PROBLEM TO SOLVE »
Give back the stretch from the line containing "Screen dimensions: 730x470" through the line containing "(x=133, y=59)", swapping "Format" for "Edit" and changing nothing else.

DATA SHOWN »
[start]

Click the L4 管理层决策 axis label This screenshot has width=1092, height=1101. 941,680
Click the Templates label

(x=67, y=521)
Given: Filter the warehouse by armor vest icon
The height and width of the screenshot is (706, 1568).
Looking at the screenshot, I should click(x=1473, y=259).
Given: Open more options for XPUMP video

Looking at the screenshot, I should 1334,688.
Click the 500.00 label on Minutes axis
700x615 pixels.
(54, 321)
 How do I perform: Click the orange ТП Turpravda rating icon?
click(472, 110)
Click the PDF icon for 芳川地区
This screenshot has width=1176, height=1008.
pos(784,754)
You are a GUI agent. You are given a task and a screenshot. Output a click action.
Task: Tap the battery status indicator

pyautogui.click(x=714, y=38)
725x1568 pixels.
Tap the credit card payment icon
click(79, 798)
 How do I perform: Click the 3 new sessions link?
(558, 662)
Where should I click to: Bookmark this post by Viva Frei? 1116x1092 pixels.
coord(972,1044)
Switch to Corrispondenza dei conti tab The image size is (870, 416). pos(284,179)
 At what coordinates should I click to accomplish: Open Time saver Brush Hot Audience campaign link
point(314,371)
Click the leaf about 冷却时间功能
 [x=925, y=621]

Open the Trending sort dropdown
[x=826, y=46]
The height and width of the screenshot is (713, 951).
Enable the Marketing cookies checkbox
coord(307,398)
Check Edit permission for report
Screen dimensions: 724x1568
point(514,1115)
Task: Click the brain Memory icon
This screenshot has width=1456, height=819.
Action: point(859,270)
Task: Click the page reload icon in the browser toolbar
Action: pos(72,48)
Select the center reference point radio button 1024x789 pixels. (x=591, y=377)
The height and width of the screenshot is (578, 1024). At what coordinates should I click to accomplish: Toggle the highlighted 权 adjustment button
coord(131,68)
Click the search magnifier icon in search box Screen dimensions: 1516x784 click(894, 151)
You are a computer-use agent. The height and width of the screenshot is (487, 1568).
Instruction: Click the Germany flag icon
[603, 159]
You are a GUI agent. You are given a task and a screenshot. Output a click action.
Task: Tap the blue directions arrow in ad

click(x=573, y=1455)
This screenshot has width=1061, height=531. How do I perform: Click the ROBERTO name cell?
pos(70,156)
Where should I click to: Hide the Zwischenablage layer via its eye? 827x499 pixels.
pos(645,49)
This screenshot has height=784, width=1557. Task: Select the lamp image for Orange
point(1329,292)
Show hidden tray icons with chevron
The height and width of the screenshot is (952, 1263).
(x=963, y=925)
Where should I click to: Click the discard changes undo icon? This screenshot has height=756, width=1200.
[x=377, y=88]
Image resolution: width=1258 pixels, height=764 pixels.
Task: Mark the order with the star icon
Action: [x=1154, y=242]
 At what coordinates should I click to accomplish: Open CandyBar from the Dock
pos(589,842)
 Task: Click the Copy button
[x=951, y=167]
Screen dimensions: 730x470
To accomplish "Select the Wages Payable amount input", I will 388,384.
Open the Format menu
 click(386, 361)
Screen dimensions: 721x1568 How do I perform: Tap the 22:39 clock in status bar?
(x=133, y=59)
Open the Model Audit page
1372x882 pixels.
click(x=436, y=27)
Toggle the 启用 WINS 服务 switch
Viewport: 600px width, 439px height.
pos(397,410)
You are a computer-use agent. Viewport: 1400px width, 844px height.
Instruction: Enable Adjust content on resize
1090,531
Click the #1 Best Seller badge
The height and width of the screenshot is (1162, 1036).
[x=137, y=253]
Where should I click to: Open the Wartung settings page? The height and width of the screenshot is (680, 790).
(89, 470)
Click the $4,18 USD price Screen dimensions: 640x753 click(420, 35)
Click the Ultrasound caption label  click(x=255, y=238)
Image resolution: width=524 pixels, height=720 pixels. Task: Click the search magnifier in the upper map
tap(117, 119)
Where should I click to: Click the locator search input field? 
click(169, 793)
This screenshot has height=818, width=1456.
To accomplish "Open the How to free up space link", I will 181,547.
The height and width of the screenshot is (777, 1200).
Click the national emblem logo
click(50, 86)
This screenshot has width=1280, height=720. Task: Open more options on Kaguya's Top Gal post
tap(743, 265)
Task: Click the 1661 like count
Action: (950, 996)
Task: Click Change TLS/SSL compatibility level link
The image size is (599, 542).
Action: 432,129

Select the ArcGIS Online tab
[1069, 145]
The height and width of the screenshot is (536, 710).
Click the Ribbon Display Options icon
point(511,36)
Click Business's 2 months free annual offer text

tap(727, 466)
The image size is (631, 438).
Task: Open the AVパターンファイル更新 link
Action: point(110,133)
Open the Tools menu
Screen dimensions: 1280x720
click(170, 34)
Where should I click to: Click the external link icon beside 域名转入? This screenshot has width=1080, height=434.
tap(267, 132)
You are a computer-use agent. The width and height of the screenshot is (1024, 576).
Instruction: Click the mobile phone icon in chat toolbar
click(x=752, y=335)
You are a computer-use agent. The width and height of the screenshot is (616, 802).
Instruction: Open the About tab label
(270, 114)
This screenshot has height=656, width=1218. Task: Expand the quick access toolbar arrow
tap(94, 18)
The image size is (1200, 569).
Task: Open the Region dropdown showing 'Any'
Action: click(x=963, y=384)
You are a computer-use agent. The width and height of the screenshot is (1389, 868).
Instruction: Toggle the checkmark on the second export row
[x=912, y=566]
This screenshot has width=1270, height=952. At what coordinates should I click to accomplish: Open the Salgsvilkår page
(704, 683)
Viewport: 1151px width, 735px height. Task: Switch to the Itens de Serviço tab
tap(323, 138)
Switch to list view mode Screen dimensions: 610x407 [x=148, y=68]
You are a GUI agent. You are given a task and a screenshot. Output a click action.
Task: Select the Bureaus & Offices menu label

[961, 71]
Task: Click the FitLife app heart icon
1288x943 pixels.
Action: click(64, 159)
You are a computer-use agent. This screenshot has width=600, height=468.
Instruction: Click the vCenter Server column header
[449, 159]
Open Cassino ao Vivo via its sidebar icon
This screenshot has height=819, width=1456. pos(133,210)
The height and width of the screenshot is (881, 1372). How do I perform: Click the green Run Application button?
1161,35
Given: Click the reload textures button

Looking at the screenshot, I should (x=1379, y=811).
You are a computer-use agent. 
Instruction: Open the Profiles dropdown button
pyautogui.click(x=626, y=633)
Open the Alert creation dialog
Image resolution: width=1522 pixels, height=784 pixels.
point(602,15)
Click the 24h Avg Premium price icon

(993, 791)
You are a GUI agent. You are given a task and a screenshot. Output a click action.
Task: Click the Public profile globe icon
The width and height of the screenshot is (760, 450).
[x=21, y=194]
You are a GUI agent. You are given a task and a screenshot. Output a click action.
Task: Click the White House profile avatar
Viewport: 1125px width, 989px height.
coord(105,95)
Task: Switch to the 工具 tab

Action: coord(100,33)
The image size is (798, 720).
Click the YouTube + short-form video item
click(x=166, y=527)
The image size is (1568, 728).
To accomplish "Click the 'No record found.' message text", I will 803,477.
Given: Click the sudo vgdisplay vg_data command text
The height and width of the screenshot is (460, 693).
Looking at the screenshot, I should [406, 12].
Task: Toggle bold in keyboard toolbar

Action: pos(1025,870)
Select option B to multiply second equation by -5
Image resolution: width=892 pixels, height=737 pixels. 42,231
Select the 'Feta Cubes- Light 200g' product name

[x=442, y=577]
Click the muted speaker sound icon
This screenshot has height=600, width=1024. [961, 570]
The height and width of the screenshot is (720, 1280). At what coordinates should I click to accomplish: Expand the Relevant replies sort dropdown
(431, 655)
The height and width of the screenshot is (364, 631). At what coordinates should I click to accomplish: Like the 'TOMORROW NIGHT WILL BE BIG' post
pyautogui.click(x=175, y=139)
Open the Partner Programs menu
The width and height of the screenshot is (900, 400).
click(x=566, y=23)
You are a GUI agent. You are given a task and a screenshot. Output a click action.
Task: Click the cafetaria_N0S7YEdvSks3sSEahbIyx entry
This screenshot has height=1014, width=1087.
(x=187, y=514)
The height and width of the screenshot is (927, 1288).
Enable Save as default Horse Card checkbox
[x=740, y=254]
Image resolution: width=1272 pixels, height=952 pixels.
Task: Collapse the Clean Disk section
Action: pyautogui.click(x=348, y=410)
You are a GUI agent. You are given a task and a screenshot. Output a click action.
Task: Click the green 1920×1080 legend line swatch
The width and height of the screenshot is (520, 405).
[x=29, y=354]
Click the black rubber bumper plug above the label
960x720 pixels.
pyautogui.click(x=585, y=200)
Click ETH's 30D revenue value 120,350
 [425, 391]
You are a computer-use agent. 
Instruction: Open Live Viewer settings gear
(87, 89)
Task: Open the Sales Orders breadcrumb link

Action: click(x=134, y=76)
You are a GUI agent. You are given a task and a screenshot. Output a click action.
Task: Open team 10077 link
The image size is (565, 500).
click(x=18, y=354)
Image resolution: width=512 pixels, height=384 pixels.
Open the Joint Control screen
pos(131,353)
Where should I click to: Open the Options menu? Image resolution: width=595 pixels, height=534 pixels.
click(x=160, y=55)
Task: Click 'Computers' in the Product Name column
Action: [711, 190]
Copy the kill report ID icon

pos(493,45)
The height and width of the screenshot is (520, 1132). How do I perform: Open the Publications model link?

[end]

REPLY TO THE TASK »
Screen dimensions: 730x470
To accomplish "Select the Wages Payable amount input", I will 388,384.
Open the Edit menu
 click(386, 361)
Screen dimensions: 721x1568 How do I perform: Tap the 22:39 clock in status bar?
(x=133, y=59)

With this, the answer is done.